Case summaries
Article 4(1) of Directive 2004/83 requires the determining authority, under its duty of cooperation, to obtain up-to-date country of origin information and, where relevant, a medico-legal report on the applicant’s mental health; a breach of that duty does not automatically lead to annulment unless it may have affected the outcome.
Under Directive 2005/85, delays in the asylum procedure cannot be justified by legislative changes and, on their own, do not warrant setting aside a decision absent an impact on the outcome.
Article 4(5)(e) of Directive 2004/83 means that a false statement later explained and withdrawn at the first opportunity does not, by itself, undermine the applicant’s general credibility.
It is not reasonably likely that a draft-evader would face criminal/administrative proceedings in Ukraine but there is a real risk that a person sentenced to imprisonment in Ukraine would be detained on arrival there and that detention conditions would breach Article 3 ECHR.
The judgment concerns the status of military deserters under the Qualification Directive (2004/83/EC) and the definition to be accorded to persecutory acts following on from a refusal to perform military service. Whilst the definition of military service is to include support staff the CJEU has held that there must be a sufficient link between the asylum seeker’s actions and the preparation or eventual commission of war crimes.
The individual must establish with sufficient plausibility that his unit is highly likely to commit war crimes and that there exists a body of evidence capable of credibly establishing that the specific military service will commit war crimes. Moreover, desertion is the only way to avoid participation in war crimes and disproportionate and discriminatory acts should be assessed in light of a State’s domestic prerogatives.
The applicant’ s description of a situation which gives rise to a risk to his life or physical integrity, deriving from gender-based violence, social or religious group violence, family/domestic violence, which is accepted, tolerated or not tackled by the State, imposes an ex proprio motu further investigation upon the Judiciary. The latter entails an investigation into the control of violence described by the applicant in terms of whether it is widespread, whether there is impunity for the acts as well as the State’s response
The Migration Court committed serious breaches of procedure in an asylum case (in which grounds arising sur place were cited), as the Court failed to respond to all requests, state its assessment of political activity sur place, or communicate important written documents.
LGBTI asylum seekers (1) may be members of particular social group, (2) cannot be expected to conceal or restrain their expression of sexual orientation to reduce risk of persecution. (3) All criminalisation does not per se amount to persecution, but imprisonment actually applied does.
A man from Cameroon whom the UNHCR considered a refugee and granted permanent leave to remain in Sweden as a quota refugee was refused his application for refugee status and travel documents.
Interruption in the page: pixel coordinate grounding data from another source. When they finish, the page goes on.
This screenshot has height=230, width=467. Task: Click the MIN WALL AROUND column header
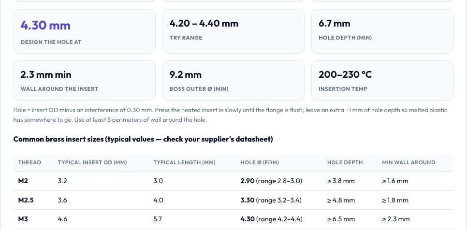point(409,162)
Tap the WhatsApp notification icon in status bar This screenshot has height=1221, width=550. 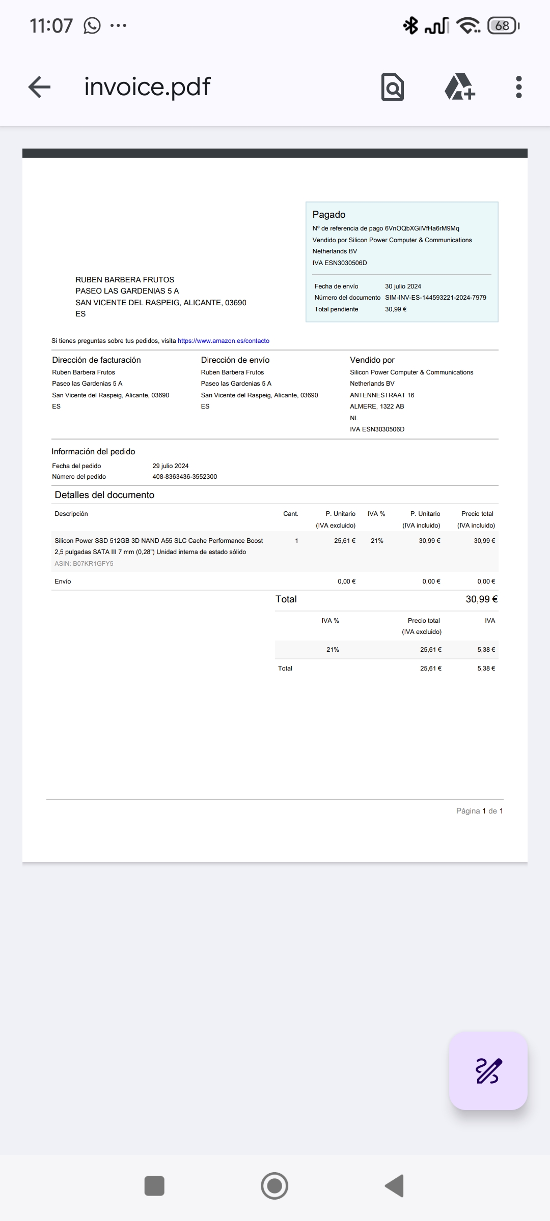pos(92,25)
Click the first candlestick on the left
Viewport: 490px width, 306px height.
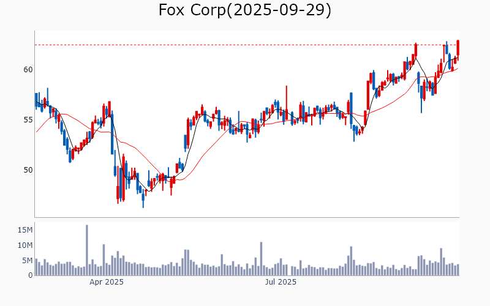36,100
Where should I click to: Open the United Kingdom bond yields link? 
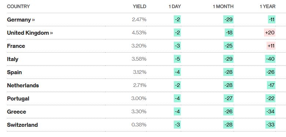[30, 33]
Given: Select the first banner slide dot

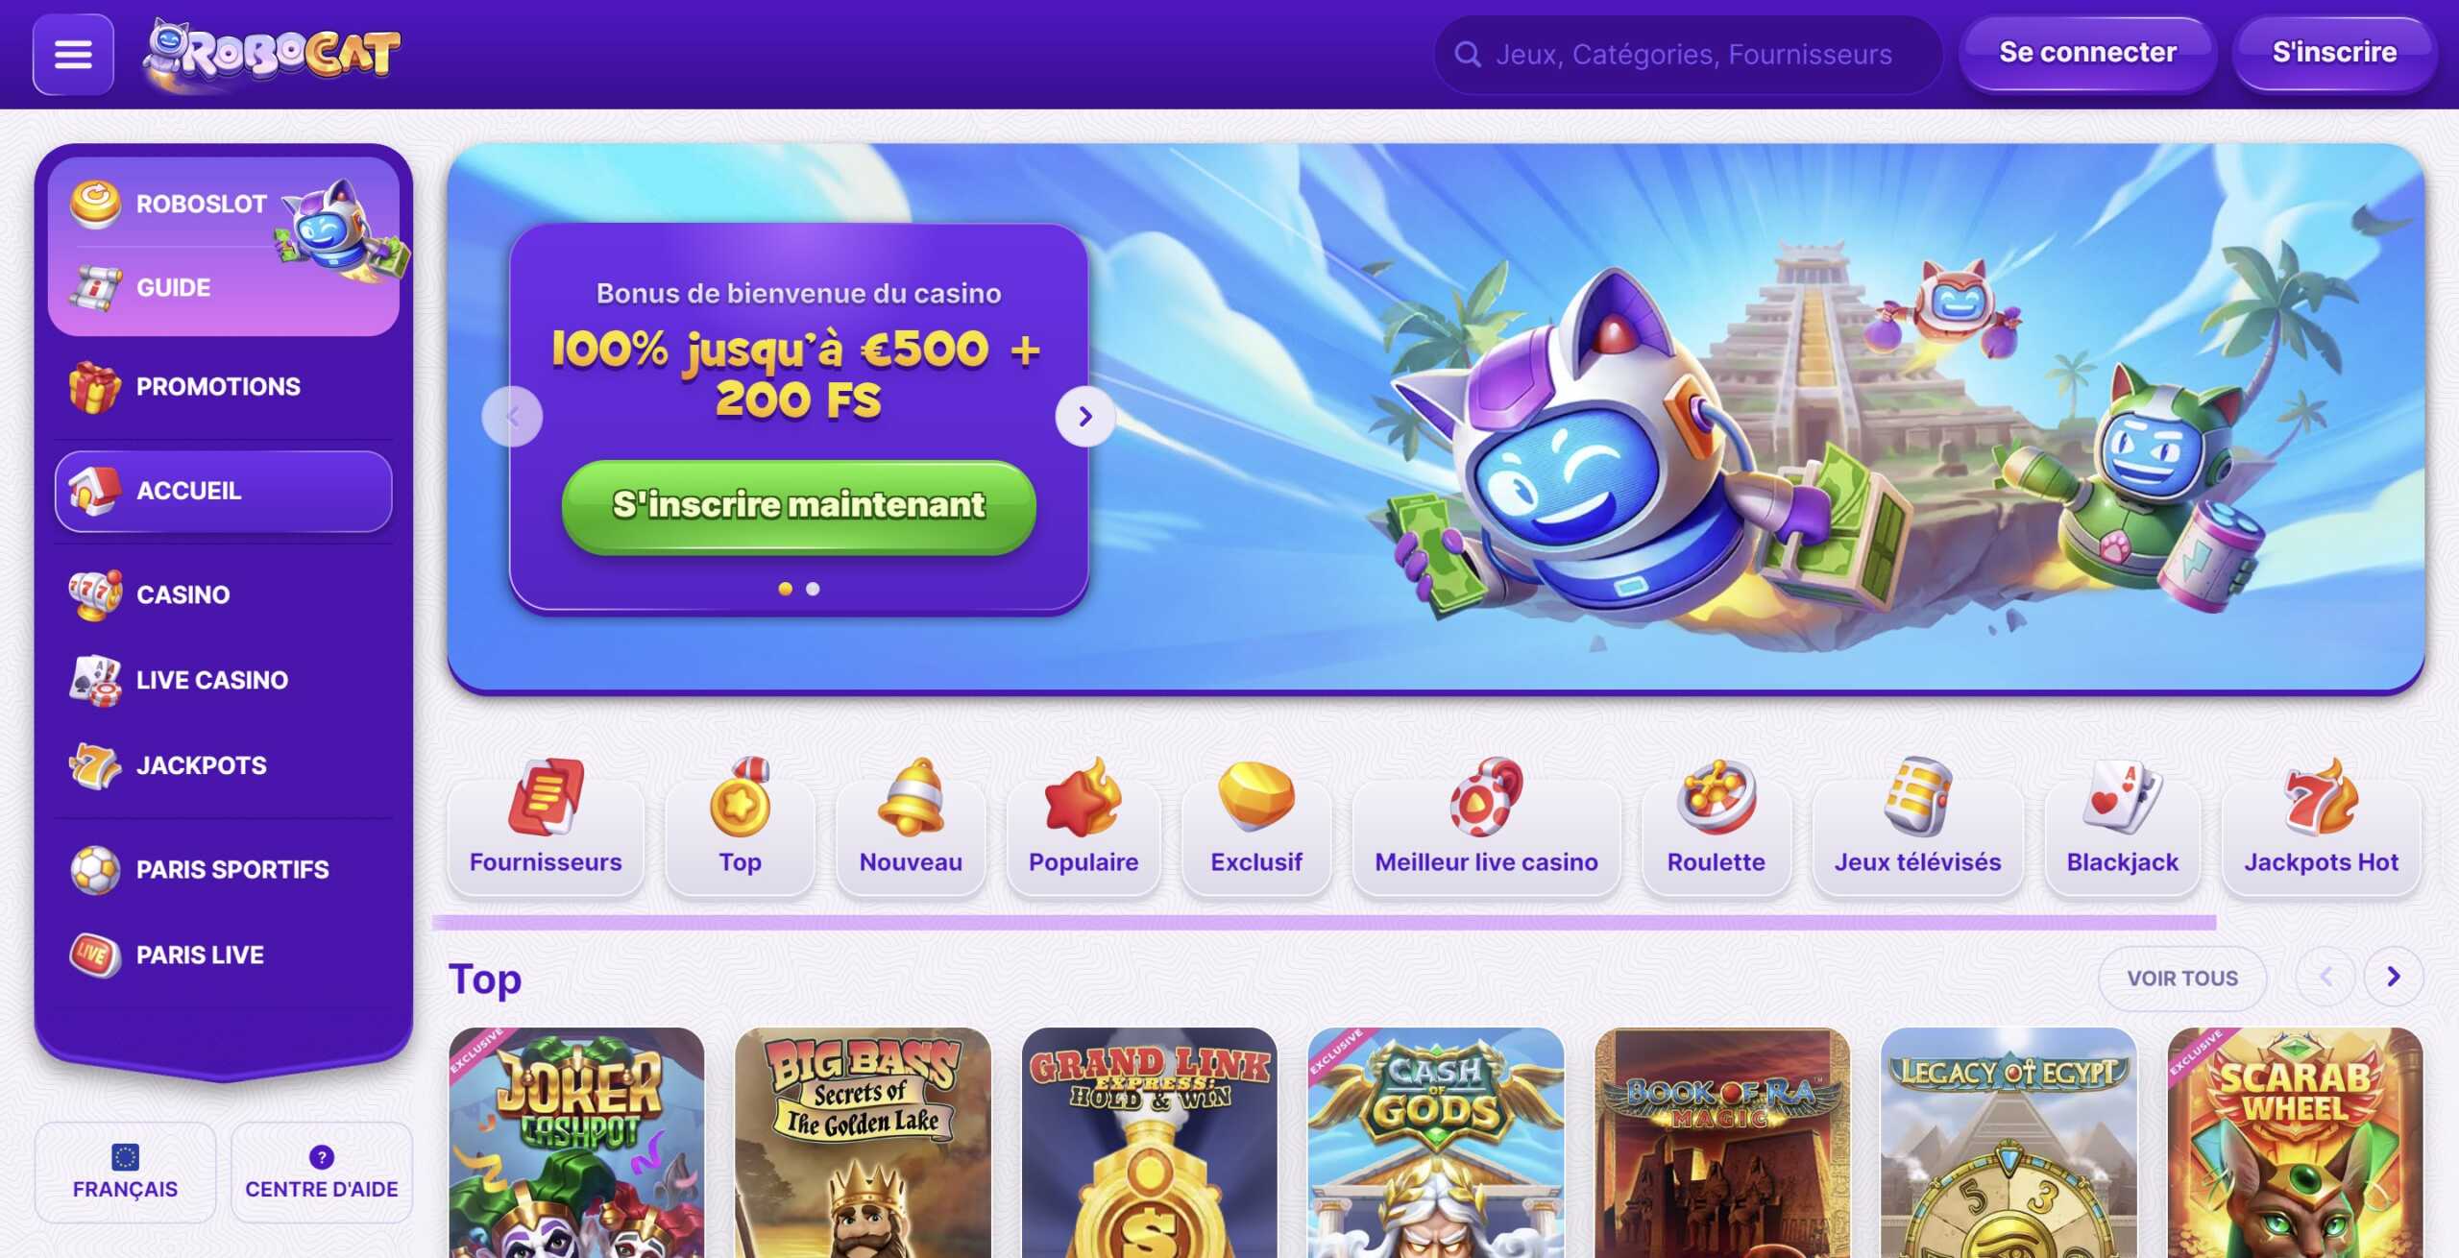Looking at the screenshot, I should 786,589.
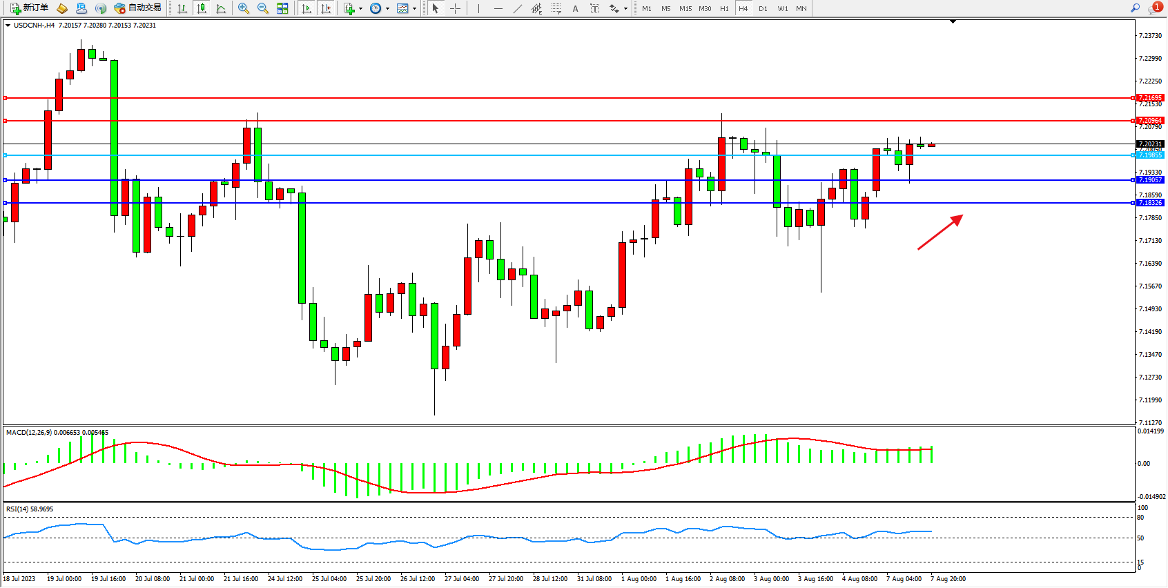Image resolution: width=1168 pixels, height=588 pixels.
Task: Select the trendline drawing tool
Action: (518, 8)
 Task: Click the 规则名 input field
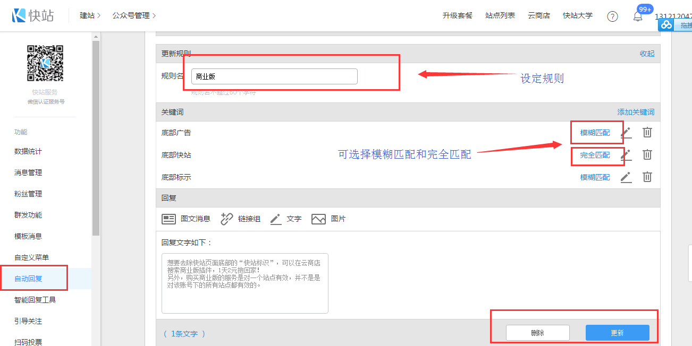click(274, 76)
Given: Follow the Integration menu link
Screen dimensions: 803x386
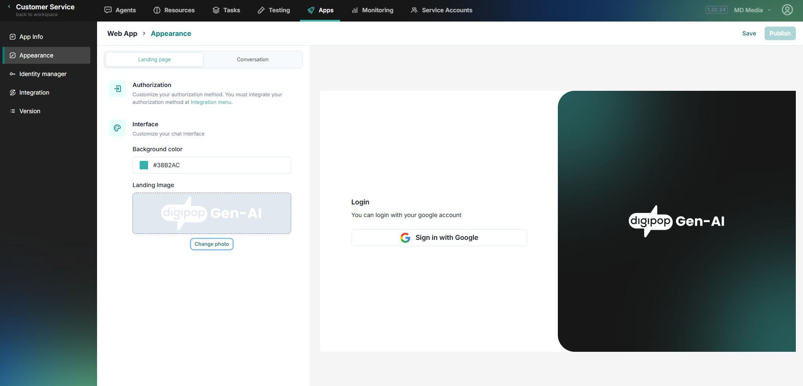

The Applicant, an unaccompanied Afghan minor, stated that he had left his home country owing to his abduction and the threat of sexual abuse by the local ruler. The right to a decision by the statutory judge was violated by the fact that the decision on the application for international protection was made by a court panel consisting of two judges, one male and one female.
Refugee status was recognised for a transgender woman from Pakistan because discrimination for reasons relevant to asylum as well as involuntary prostitution to earn a living are sufficiently serious to represent persecution within the meaning of the Geneva Convention relating to the Status of Refugees.
The Court granted permission to the Applicants to seek judicial review of the negative decision made in a written appeal (rather than an oral appeal) in an application for refugee status made by a South African one-parent family. The decision to allow a written appeal was based on the status of South Africa as a ‘safe country,’ and the appeal decision was based on personal credibility and the absence of a nexus to Convention grounds. The Applicants failed in their argument that the absence of an oral hearing may render the appeal decision unlawful by reference to the right to an effective remedy as guaranteed by the Asylum Procedures Directive, because the Applicants had in fact availed of the appeal rather than challenge the fact that it was confined to a written appeal. Leave to seek judicial review was granted on the basis that an aspect of the claim which was disclosed after the first instance decision was not properly considered; that the decision maker made exaggerated credibility findings to the potential detriment of a subsequent subsidiary protection application; and erred in the consideration of country of origin information and evidence of the availability of internal protection.